> **Short problem**
Could you copy out the lines of these items word for word, starting at the line containing "Task: Click shareholder count 17518" and ending at the line containing "Action: (x=148, y=146)", leaving out the pictures?

►

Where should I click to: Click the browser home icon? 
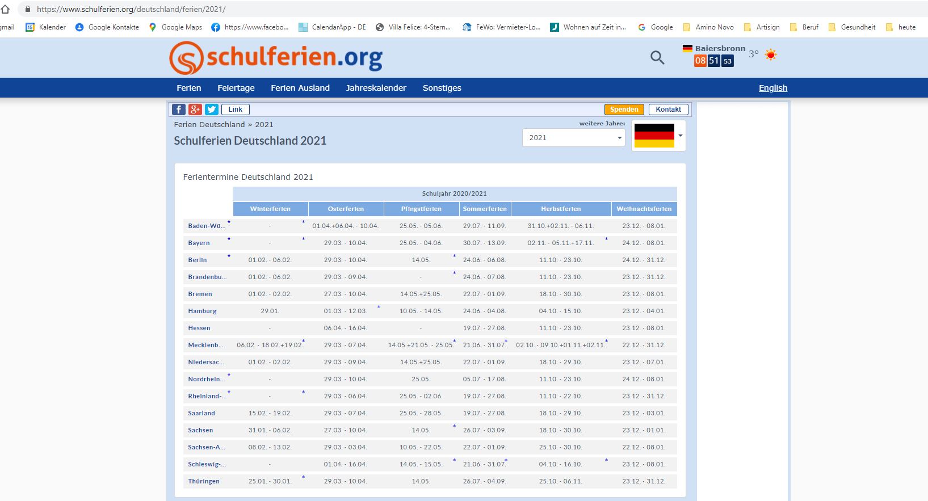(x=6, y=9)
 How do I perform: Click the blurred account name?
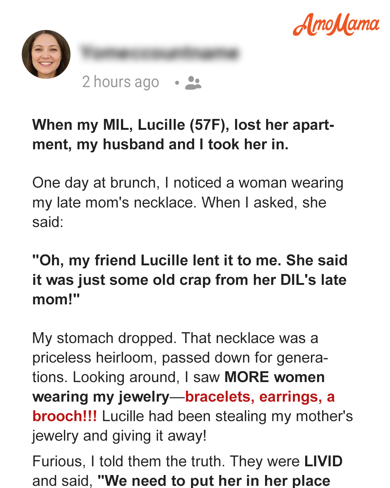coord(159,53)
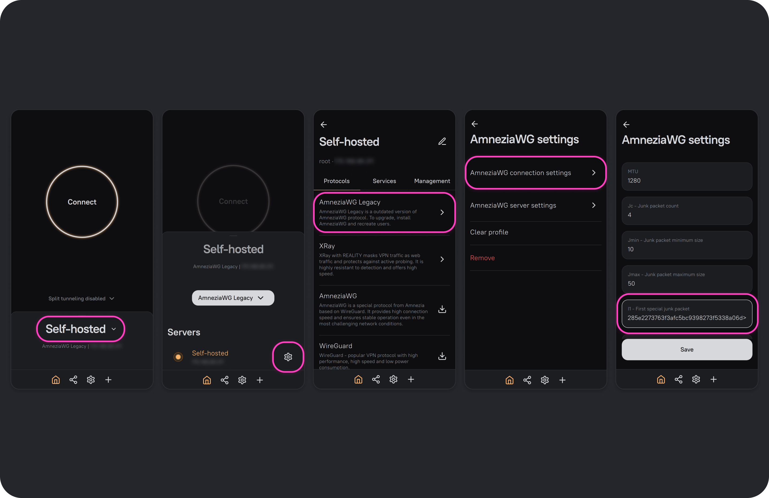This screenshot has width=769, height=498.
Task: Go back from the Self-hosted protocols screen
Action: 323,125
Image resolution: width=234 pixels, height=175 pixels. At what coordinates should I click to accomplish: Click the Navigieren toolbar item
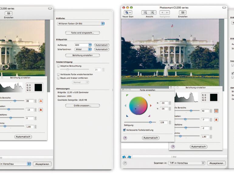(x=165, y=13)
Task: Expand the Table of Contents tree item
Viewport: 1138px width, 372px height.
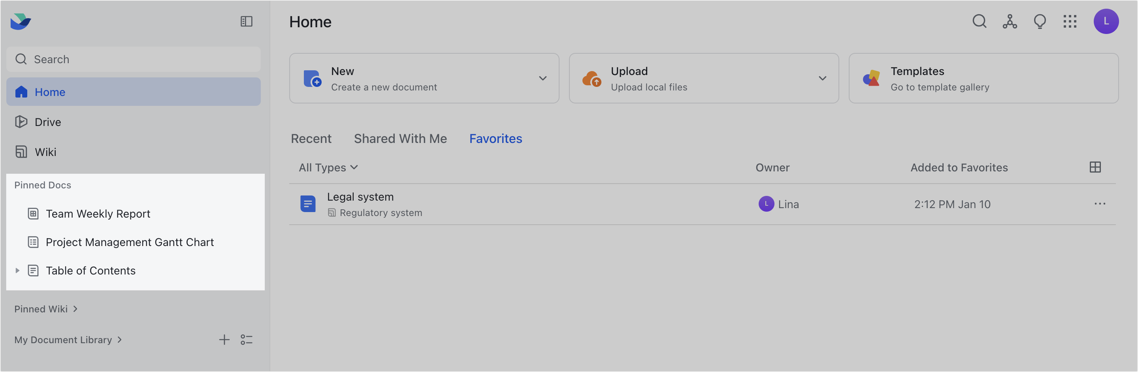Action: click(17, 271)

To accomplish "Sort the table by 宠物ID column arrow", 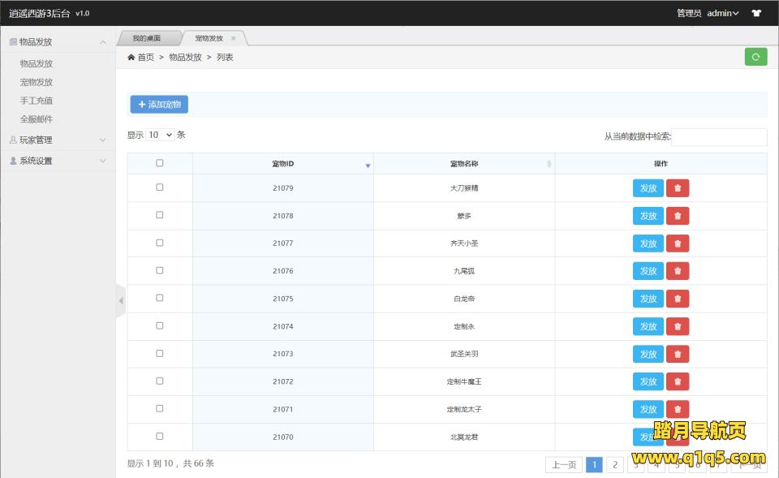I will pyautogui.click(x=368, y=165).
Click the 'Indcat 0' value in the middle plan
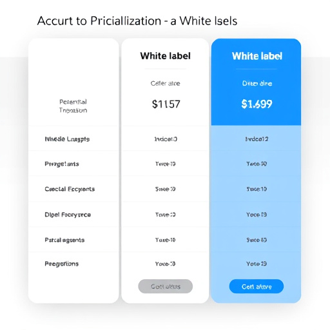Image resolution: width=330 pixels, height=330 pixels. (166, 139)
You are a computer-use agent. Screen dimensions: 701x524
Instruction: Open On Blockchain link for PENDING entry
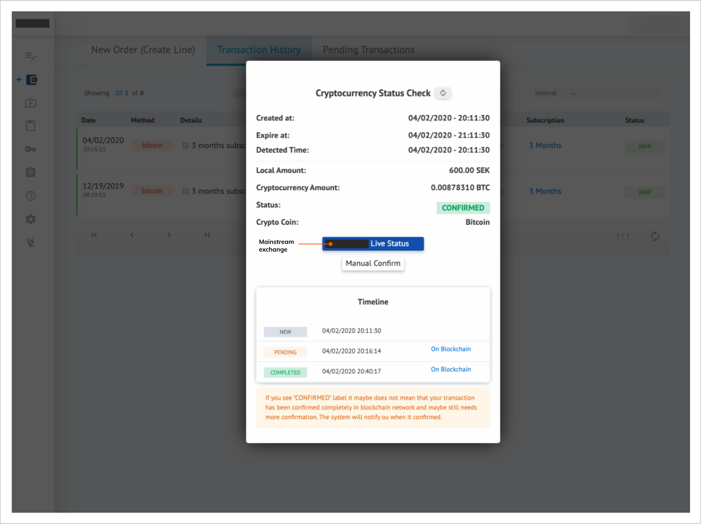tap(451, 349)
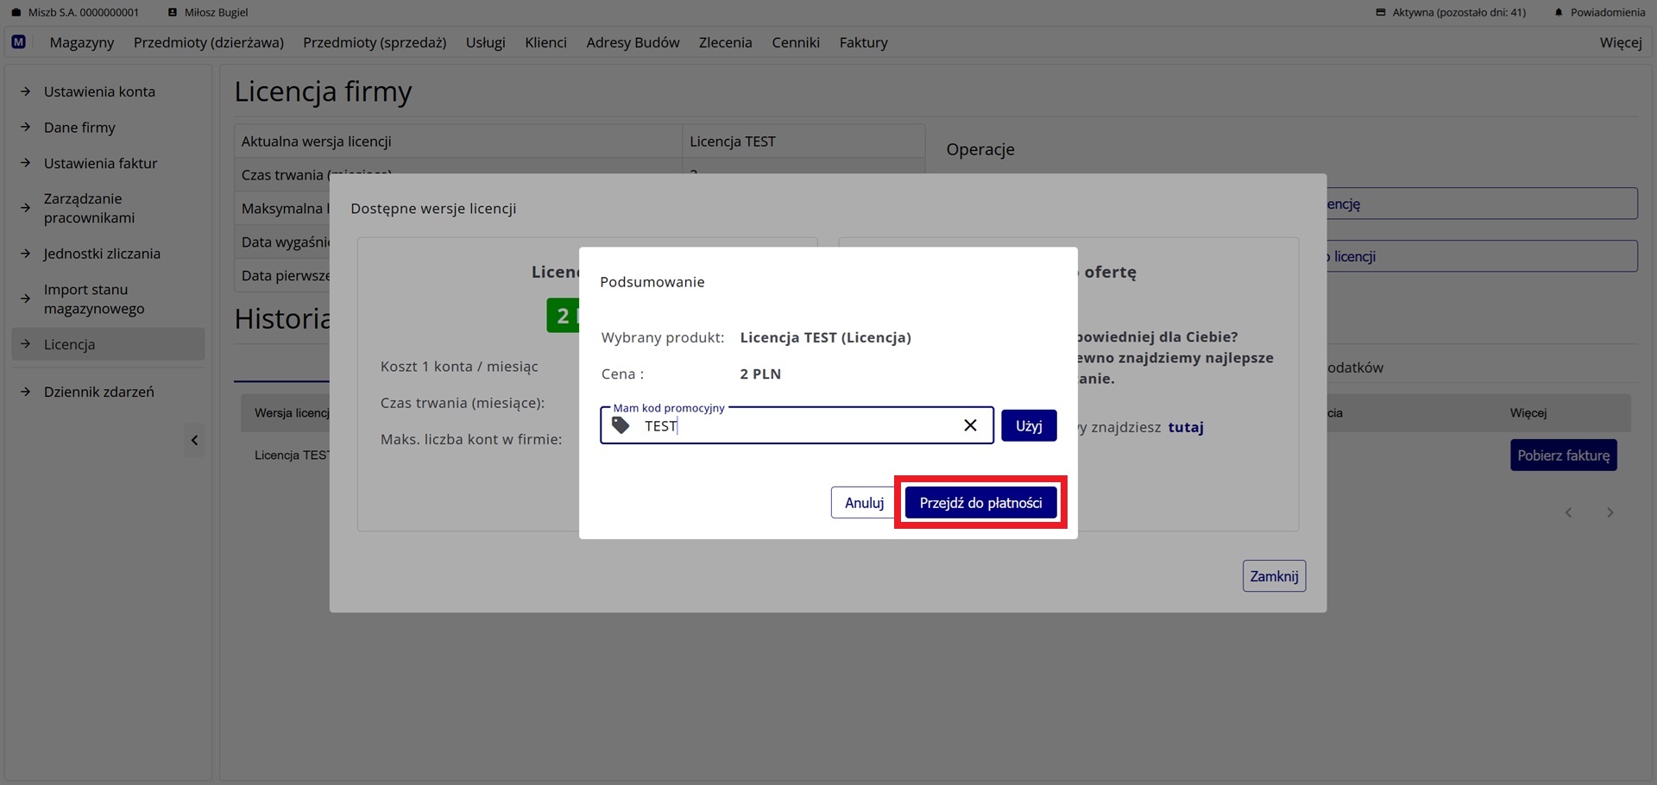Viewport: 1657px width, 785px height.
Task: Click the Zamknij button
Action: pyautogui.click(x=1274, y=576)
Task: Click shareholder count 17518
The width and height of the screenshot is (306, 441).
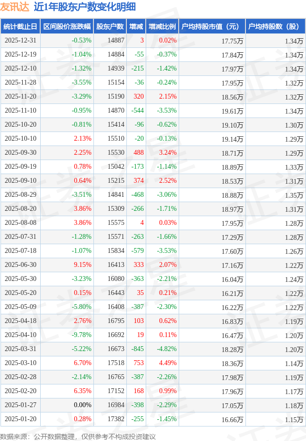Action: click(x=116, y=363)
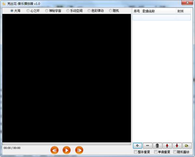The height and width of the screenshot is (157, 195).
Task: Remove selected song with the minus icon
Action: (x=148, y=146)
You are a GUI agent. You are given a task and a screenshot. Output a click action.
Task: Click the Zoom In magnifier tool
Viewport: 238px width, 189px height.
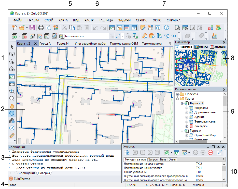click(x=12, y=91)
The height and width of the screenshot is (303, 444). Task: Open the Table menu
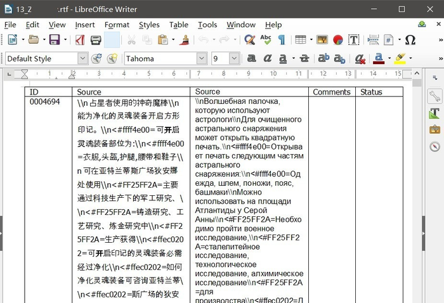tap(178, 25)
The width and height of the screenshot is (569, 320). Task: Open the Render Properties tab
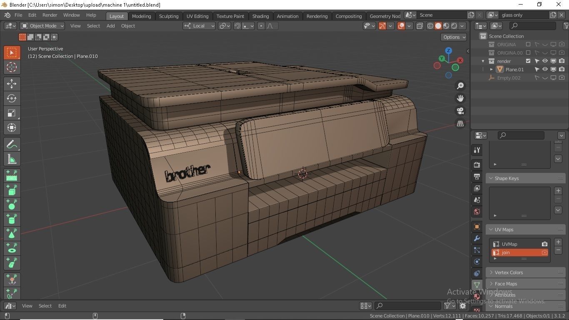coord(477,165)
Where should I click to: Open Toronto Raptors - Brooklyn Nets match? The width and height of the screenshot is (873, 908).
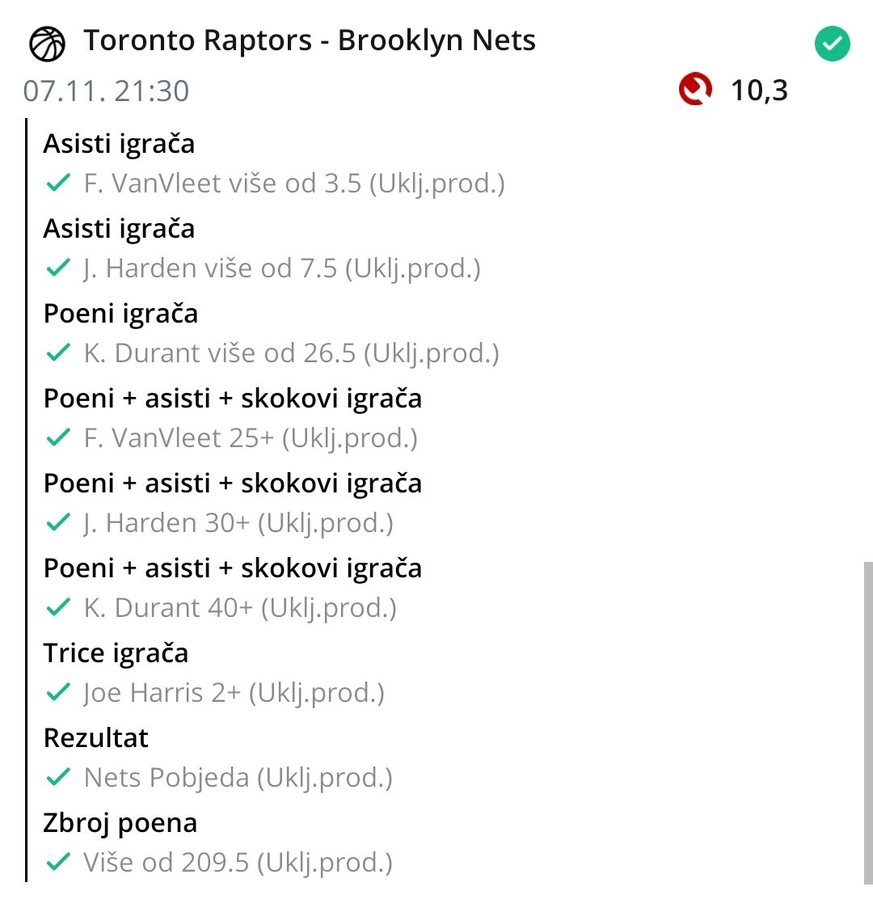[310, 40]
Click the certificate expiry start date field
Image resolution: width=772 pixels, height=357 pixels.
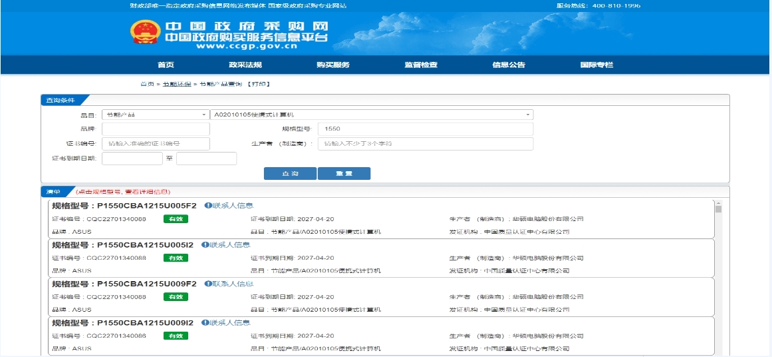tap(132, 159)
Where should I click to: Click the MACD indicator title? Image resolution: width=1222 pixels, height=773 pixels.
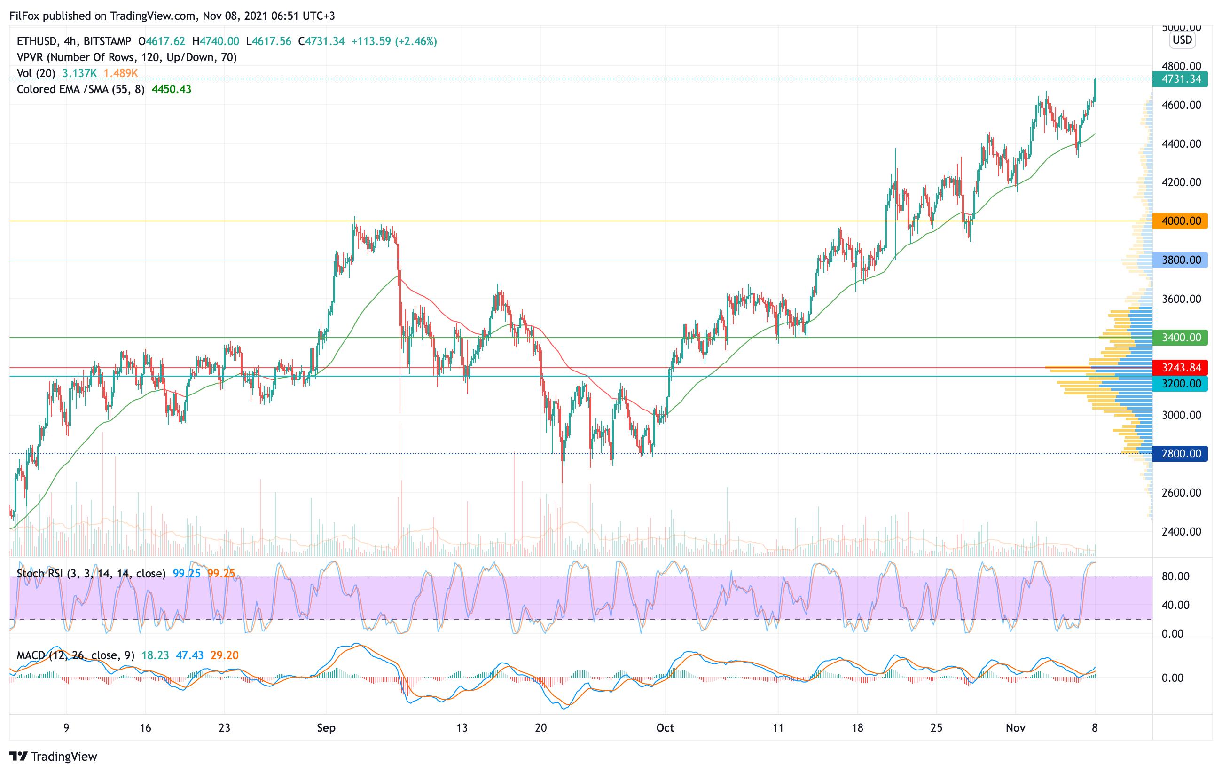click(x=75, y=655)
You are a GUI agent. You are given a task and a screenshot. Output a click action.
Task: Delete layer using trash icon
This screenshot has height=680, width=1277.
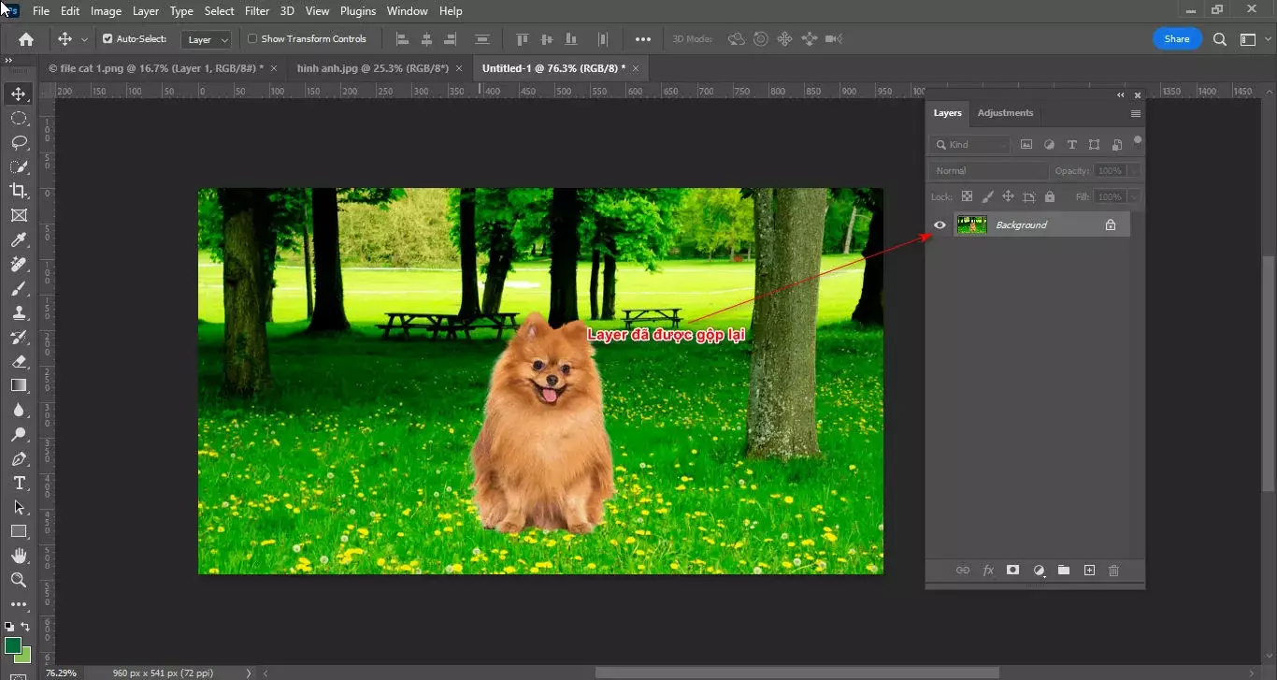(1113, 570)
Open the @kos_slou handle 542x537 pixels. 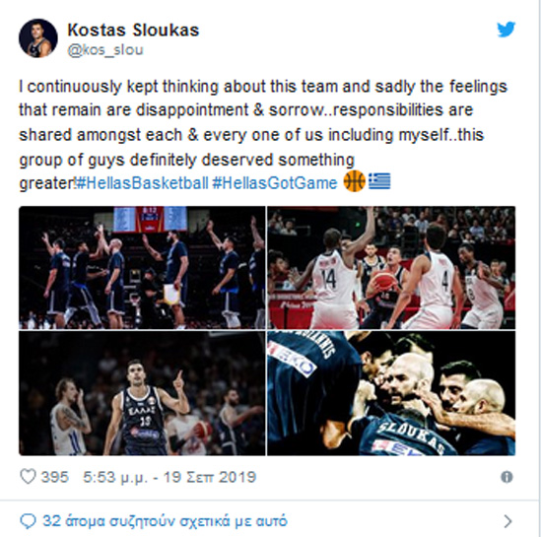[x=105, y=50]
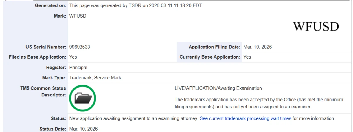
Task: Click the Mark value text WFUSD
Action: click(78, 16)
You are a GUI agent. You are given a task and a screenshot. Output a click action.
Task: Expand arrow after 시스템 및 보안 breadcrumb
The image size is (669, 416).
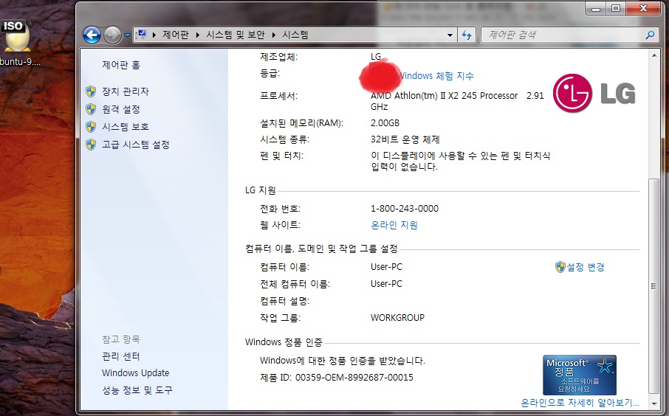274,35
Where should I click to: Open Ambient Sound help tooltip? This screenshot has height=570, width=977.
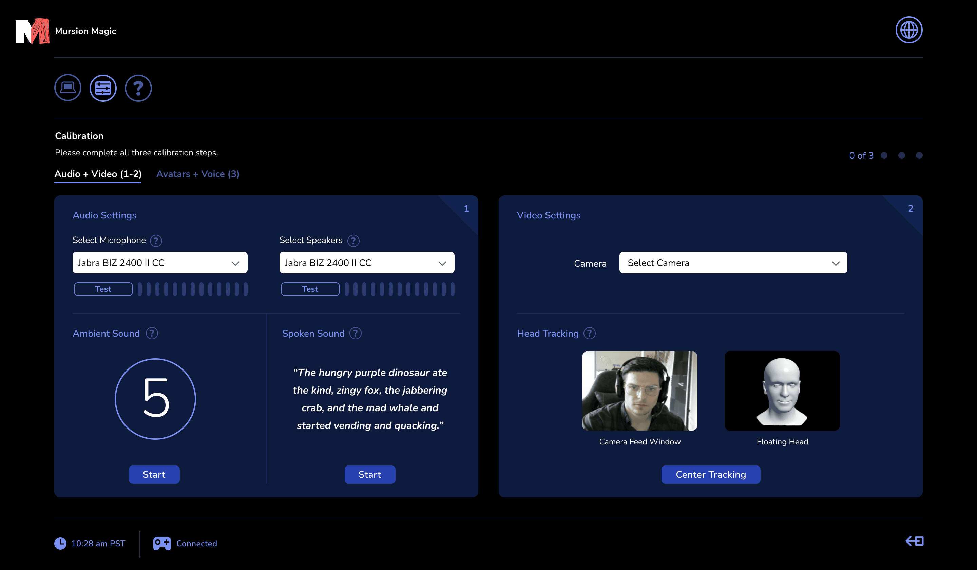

◄

> **Written reply**
Task: Click shareholder count 17518
The width and height of the screenshot is (306, 441).
Action: click(x=116, y=363)
The height and width of the screenshot is (157, 195).
Task: Remove selected song with the minus icon
Action: (x=148, y=146)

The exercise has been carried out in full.